Procès en appel décisif pour Marine Le Pen et son avenir politique : les trois scénarios possibles
Marine Le Pen attend une décision cruciale concernant son avenir politique ce mardi 7 juillet. À partir de 13h30, la cour d’appel de Paris se prononcera sur l’affaire des assistants parlementaires du Front national, devenu Rassemblement national. L’accusation soutient que Marine Le Pen et une vingtaine de responsables de son parti auraient détourné des fonds du Parlement européen pour rémunérer des employés travaillant réellement pour le Front national, entraînant un préjudice estimé à 4,1 millions d’euros sur la période de 2004 à 2016.

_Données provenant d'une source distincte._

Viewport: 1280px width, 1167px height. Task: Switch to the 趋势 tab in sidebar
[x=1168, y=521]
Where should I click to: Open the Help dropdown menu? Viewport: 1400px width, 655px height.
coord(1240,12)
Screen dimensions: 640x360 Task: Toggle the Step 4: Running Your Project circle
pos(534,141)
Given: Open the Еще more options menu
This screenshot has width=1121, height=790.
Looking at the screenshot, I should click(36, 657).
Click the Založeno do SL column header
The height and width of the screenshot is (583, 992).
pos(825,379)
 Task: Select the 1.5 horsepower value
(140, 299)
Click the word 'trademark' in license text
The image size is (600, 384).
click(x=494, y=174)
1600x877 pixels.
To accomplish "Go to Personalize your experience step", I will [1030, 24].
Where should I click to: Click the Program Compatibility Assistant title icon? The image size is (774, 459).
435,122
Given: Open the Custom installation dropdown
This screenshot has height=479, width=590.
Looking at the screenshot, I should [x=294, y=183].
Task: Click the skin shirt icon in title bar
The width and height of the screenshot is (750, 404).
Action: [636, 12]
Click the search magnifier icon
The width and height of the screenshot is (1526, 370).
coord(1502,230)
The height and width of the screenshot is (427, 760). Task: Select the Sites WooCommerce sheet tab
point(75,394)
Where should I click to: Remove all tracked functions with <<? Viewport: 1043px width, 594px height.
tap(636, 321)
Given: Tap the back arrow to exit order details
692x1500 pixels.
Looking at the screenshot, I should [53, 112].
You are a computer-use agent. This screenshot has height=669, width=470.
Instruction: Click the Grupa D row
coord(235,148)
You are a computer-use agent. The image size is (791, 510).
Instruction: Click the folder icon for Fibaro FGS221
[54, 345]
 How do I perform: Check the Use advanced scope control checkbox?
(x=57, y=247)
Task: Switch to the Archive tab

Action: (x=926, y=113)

Ce jugement déterminera si la cheffe de file du RN pourra se présenter à l’élection présidentielle de 2027 pour une quatrième fois ou si elle devra céder la place à son dauphin, Jordan Bardella. En première instance, le 31 mars 2025, le tribunal correctionnel de Paris l’avait condamnée à quatre ans de prison, dont deux ans ferme aménageables sous bracelet électronique, à 100 000 euros d’amende et à cinq ans d’inéligibilité avec exécution provisoire, lui retirant immédiatement ses droits électoraux. Trois scénarios se dessinent.
L’hypothèse d’une relaxe
La cour d’appel n’est pas tenue par les réquisitions du parquet général et pourrait prononcer une relaxe si elle estime que les infractions ne sont pas établies. Les avocats de Marine Le Pen ont plaidé son acquittement, arguant qu’elle ignorait les règles concernant l’emploi des assistants parlementaires européens. Une telle décision lui permettrait de retrouver son éligibilité et de se présenter à l’élection présidentielle de 2027. Néanmoins, le parquet général disposerait de dix jours pour former un pourvoi en cassation, ce qui pourrait retarder une décision définitive jusqu’au début de 2027.
Une peine d’inéligibilité réduite à deux ans
Un autre scénario envisage une condamnation maintenue, mais avec une peine d’inéligibilité réduite à deux ans ou moins. Cela signifierait qu’elle purgerait sa peine avant le premier tour de l’élection présidentielle prévu le 18 avril 2027. L’inéligibilité ayant commencé le 31 mars 2025, elle prendrait fin le 31 mars 2027, quelques jours avant le début de la campagne officielle. Cette décision pourrait également faire l’objet d’un pourvoi en cassation.
Le scénario qui profiterait à Jordan Bardella
Enfin, si la cour impose une peine d’inéligibilité supérieure à deux ans, cela compromettrait définitivement la candidature de Marine Le Pen pour 2027. Dans ce cas, Jordan Bardella deviendrait le candidat naturel du Rassemblement national. Bien que Marine Le Pen puisse faire appel, il est probable que cette procédure ne soit pas résolue avant l’élection présidentielle. Consciente de l’importance de cette décision, elle a déjà déclaré qu’elle la considère comme déterminante pour son avenir politique.